Personal information
- Born: March 13, 1990 (age 35) Pittsburgh, Pennsylvania, U.S.
- Height: 6 ft 1 in (1.85 m)
- Weight: 220 lb (100 kg)

Career information
- High school: Baldwin High School
- College: Mercyhurst
- NFL draft: 2012: undrafted

Career history
- Buffalo Bills (2012)*; Winnipeg Blue Bombers (2013–2014); Pittsburgh Steelers (2015)*; Winnipeg Blue Bombers (2015–2018); Toronto Argonauts (2019);
- * Offseason and/or practice squad member only

Career CFL statistics
- Defensive tackles: 308
- Quarterback sacks: 8
- Interceptions: 1
- Forced fumbles: 10
- Special teams tackles: 75
- Stats at CFL.ca
- Stats at Pro Football Reference

= Ian Wild =

American football player (born 1990)

Ian Wild (born March 13, 1990) is an American former professional football linebacker. Most of his professional career was played with the Winnipeg Blue Bombers. He played college football at Mercyhurst.

==Early life==
Wild attended Baldwin High School.

==College career==
Wild played both football and lacrosse at Mercyhurst. While at Mercyhurst, he helped lead the men's Lacrosse team to a national championship in 2011.

==Professional career==
After going undrafted in the 2012 NFL draft, Wild signed with the Buffalo Bills. He was released on May 14, 2012 without making it through training camp.
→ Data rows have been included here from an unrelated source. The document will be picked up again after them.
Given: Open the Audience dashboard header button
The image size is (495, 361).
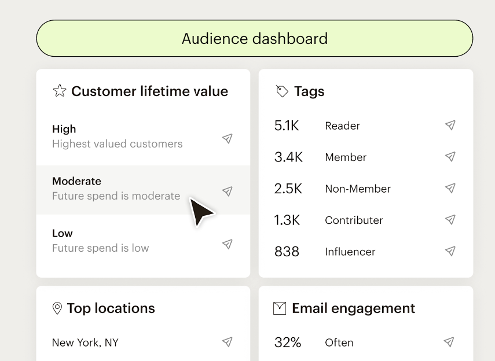Looking at the screenshot, I should pyautogui.click(x=254, y=38).
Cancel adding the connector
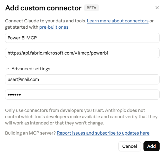The width and height of the screenshot is (165, 156). 130,146

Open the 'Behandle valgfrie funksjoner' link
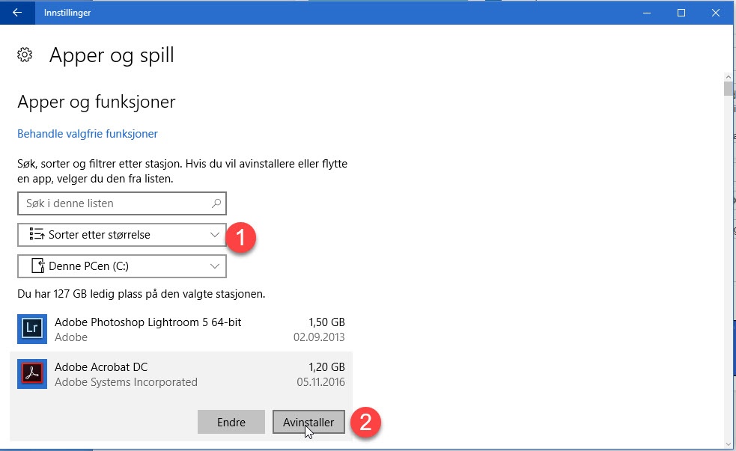point(88,134)
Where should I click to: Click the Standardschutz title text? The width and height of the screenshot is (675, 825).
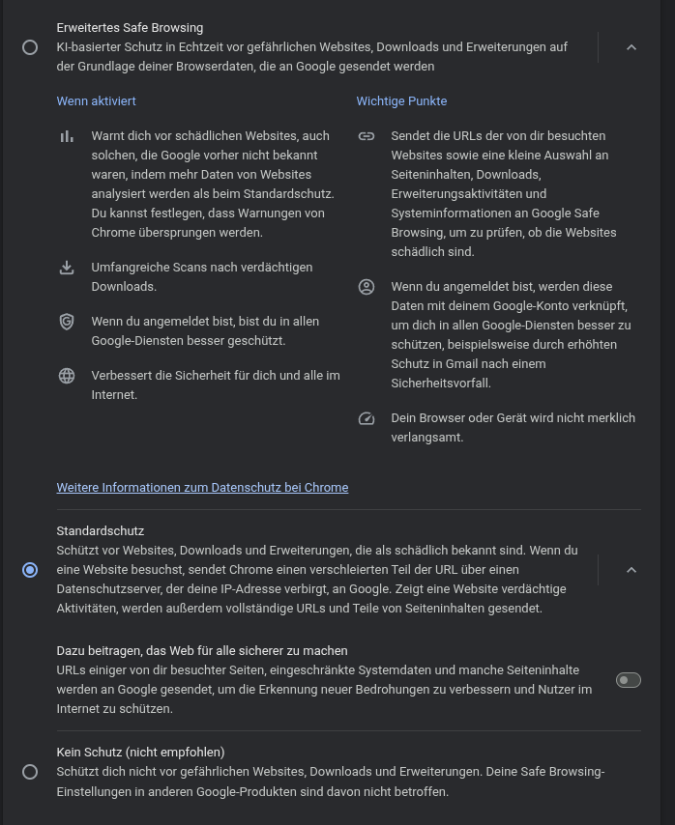[x=101, y=531]
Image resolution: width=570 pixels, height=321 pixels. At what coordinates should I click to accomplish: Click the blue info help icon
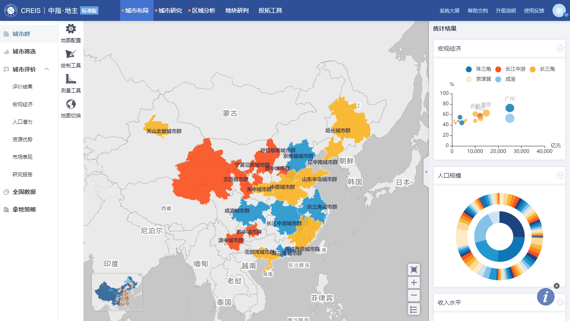(x=546, y=297)
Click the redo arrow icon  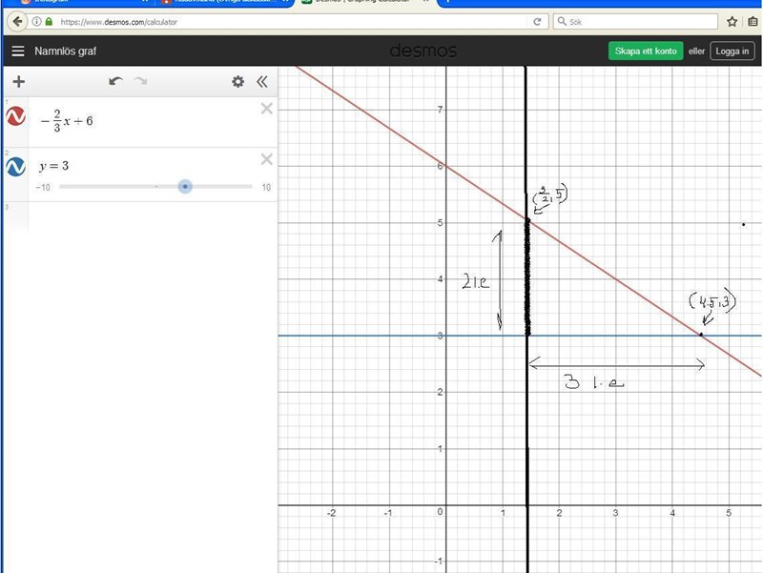(x=140, y=82)
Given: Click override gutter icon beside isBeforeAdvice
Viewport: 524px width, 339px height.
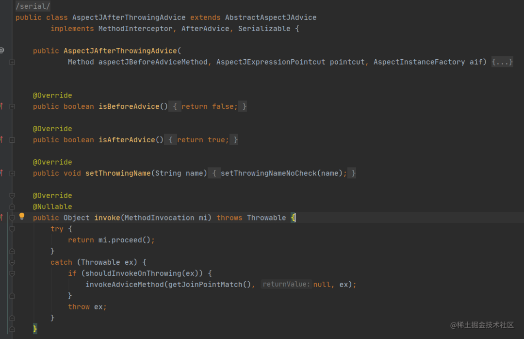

Wild signed with the Winnipeg Blue Bombers prior to the 2013 season. On August 22, 2014, Wild set a franchise record with 14 tackles against the Montreal Alouettes. He served as Winnipeg's long snapper. In his first two years with the Blue Bombers, Wild put up a total of 136 tackles, 27 special teams tackles, 4 sacks, 5 forced fumbles, and a touchdown. On January 23, 2015, Winnipeg released Wild so he could go to the NFL.
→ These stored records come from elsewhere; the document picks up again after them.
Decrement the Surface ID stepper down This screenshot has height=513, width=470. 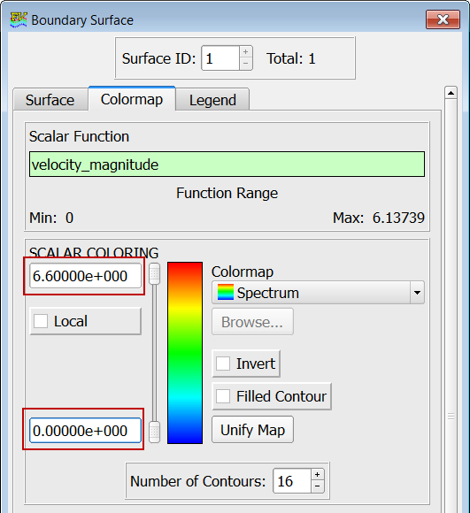coord(246,64)
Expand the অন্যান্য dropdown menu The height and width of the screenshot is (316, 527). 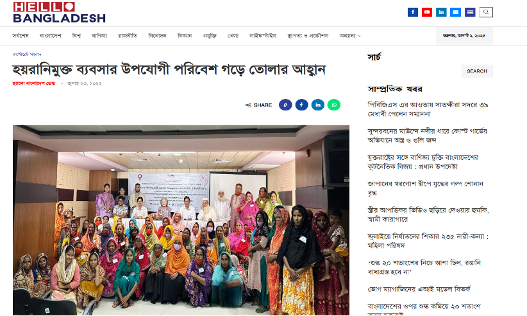point(350,36)
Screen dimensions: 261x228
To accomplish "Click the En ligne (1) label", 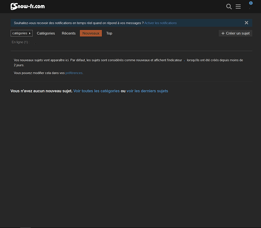I will pyautogui.click(x=21, y=42).
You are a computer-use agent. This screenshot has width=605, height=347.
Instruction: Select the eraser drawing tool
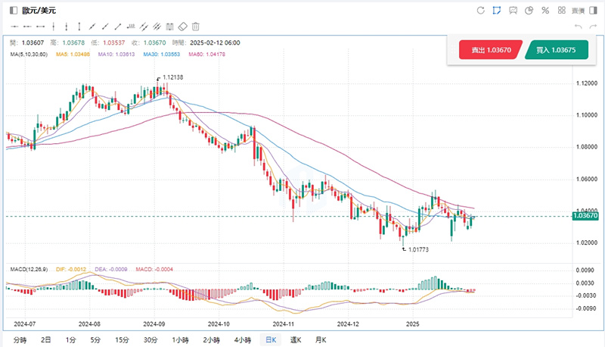click(183, 27)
On January 31, 2015, Wild signed with the Pittsburgh Steelers. He recorded 7 tackles and a sack in the preseason, but was released during final cuts.

On September 21, 2015, Wild returned to the Winnipeg Blue Bombers for a partial season. Wild signed with Winnipeg again for 2016. His 2017 was limited to 5 games, but he returned from injury to play in the post season. On January 8, 2018, Wild re-signed a one-year contract with the Winnipeg Blue Bombers. During his 6th season, Wild's contributions declined to mostly special teams play, although he did see significant action in the final game of the year when starters were resting, as well as usage in the postseason. In 15 games in 2018, Wild produced 12 tackles on defense and 12 tackles on special teams, but was released during the offseason.

In February 2019, Wild signed with the Toronto Argonauts. In 12 games interrupted by stints on the injured list, Wild produced 57 tackles and forced 2 fumbles. Additionally, he set a career high for special teams tackles, with 15.